Each was tested for the symptoms of depression in 1993 (at the age of 54) and again in 2004, when they reached retirement age. In total, 16 questions were devised to indicate the presence of depression, and the answers given enabled the University of Texas researchers to chart correlations between depression and career responsibilities. They made numerous statistical adjustments to account for any factors that might skew the results of their analysis, including the fact that women in general have higher rates of depression than men.
To identify the nature of the authority attained by study participants, two categories of job authority were recognized: the ability to hire and fire and the ability to influence the pay of other employees.
Crunching the Numbers
Women with the ability to hire and fire employees were somewhat more likely to experience depression than women who were only in a position to determine compensation.
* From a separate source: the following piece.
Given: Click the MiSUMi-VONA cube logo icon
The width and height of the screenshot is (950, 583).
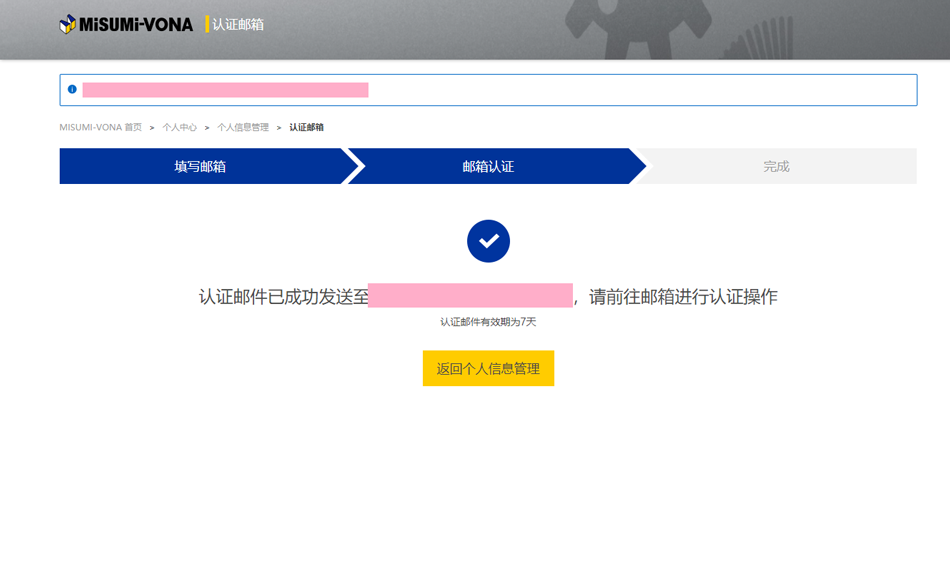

On average, women in the former category reported 4.468 symptoms associated with this common mental disorder, while those in the latter category averaged 4.312 such symptoms (those with the authority to perform both of these tasks scored 4.441).
But there was a big difference when women with the authority to hire and fire were compared to women with no authority whatsoever. In these cases the gap was more than one-half of one extra depression symptom per person (4.468 symptoms reported versus 3.912). The gap of separation was only about one-quarter of a symptom (.288) between the influence-pay group and a matched control group (with similar life histories, ages, marital status, educational backgrounds, etc.), so the difference there was not as pronounced.
But the depression rates of men and women are separated by a vast chasm, even in the hire-and-fire category. Women with this level of authority registered 1.178 more symptoms of depression on average than men with the same responsibility; and when each gender possessed the ability to influence co-worker pay as well as the ability to hire and fire, the difference was a whopping 1.423 symptoms per person.
What was especially remarkable about the results for men is that control groups without authority had higher rates of depression in every instance. It appears the men in this survey associated more workplace power with improved life chances and more security. And they likely faced less opposition during their rise to the top than women and consequently felt better about their situations once they arrived. But whatever the reasons might have been, the pattern with respect to depression was the reverse of that found in women.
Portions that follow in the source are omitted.